Targeting MUC1-C induces TLR7 expression by an NF-κB p65-mediated mechanism
Our findings that MUC1-C induces PD-L1 expression through NF-κB p65 invoked the possibility that the MUC1-C→NF-κB p65 pathway might regulate other genes involved in immune responses. However, we found that targeting MUC1-C in H1975 (Supplemental Fig. S3A) and H460 (Supplemental Fig. S3B) cells had no significant effect on PD-1, PD-L2, CTLA-4, TIM-3 and LAG-3 expression. We also investigated the potential role of MUC1-C in regulation of the toll-like receptor 7 (TLR7) gene, which is constitutively expressed in NSCLC cells, activates the NF-κB pathway and confers chemoresistance and poor survival [32-34]. In concert with the demonstration that the TLR7 promoter is activated by NF-κB p65 (Fig. S4A) [35], we found that targeting MUC1-C results in marked downregulation of TLR7 mRNA levels (Supplemental Fig. S4B). Moreover targeting the NF-κB pathway with Bay-11-7085 (Supplemental Fig. S4C) or silencing NF-κB p65 (Supplemental Fig. S4D) was associated with decreases in TLR7 mRNA levels, indicating that, like PD-L1, the MUC1-C→NF-κB p65 pathway induces TLR7 in NSCLC cells.

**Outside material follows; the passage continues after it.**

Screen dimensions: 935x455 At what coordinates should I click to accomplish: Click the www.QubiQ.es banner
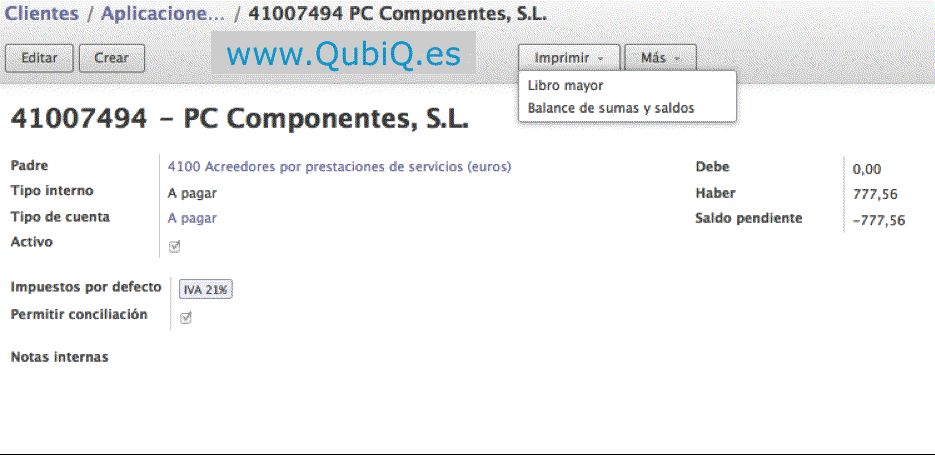343,55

MUC1-C represses immune-related genes by a ZEB1-mediated mechanism
The MUC1-C→NF-κB p65 pathway activates the ZEB1 gene, which encodes the EMT-inducing transcription factor [36]. In turn, MUC1-C interacts with ZEB1, represses miR-200c and induces EMT [36]. Based on these findings, we reasoned that the MUC1-C→NF-κB→ZEB1 pathway might link EMT with the suppression of certain immune-related genes. As one candidate, we studied the TLR9 gene, which encodes the innate TLR9 receptor, is downregulated by NF-κB signaling [37] and has two GC-rich E-boxes as potential binding sites for MUC1-C/ZEB1 complexes (Fig. 5A). Notably, targeting MUC1-C (Figs. 5B and 5C) was associated with marked upregulation of TLR9 mRNA levels. Moreover, silencing ZEB1 (Fig. 5D, left) resulted in induction of TLR9 expression (Fig. 5D, right). ChIP and re-ChIP studies further demonstrated that ZEB1 occupies the TLR9 promoter in a complex with MUC1-C (Figs. 5E and 5F). Silencing MUC1-C also decreased ZEB1 occupancy on the TLR9 promoter (Fig. 5G). Consistent with these results, analysis of TCGA and RNA-seq datasets demonstrated that MUC1 correlates negatively with TLR9 expression in NSCLCs (Supplemental Fig. S5A, left and right).
Figure 5
Targeting MUC1-C derepresses TLR9 expression
A. Schema of the TLR9 promoter with positioning of the E-boxes upstream to the transcription start site. B and C. The indicated H1975 (B) and H460 (C) cells were analyzed for TLR9 mRNA levels by qRT-PCR. The results (mean±SEM of three biological replicates each performed in triplicate) are expressed as relative mRNA levels as compared to that obtained for the CshRNA cells (assigned a value of 1). D. H460 cells stably express a control CshRNA or a ZEB1shRNA were analyzed for TLR9 mRNA levels by qRT-PCR. The results (mean±SEM of two biological replicates each performed in triplicate) are expressed as relative mRNA levels as compared to that obtained for the CshRNA cells (assigned a value of 1). E. Soluble chromatin from H460 cells was precipitated with anti-ZEB1 or a control IgG. F. In re-ChIP experiments, ZEB1 precipitates were released and then reimmunoprecipitated with anti-MUC1-C. The final DNA samples were amplified by qPCR with primers for the TLR9 promoter ZEB1 binding region or as a control GAPDH. The results (mean±SEM of two biological replicates each performed in triplicate) are expressed as the relative fold enrichment compared to that obtained with the IgG control (assigned a value of 1). G. Soluble chromatin from H460/CshRNA and H460/MUC1shRNA cells was precipitated with anti-ZEB1 or a control IgG. The final DNA samples were amplified by qPCR with primers for the TLR9 promoter ZEB1 binding region or as a control GAPDH. The results (mean±SEM of two biological replicates each performed in triplicate) are expressed as the relative fold enrichment compared to that obtained with H460/CshRNA cell chromatin (assigned a value of 1).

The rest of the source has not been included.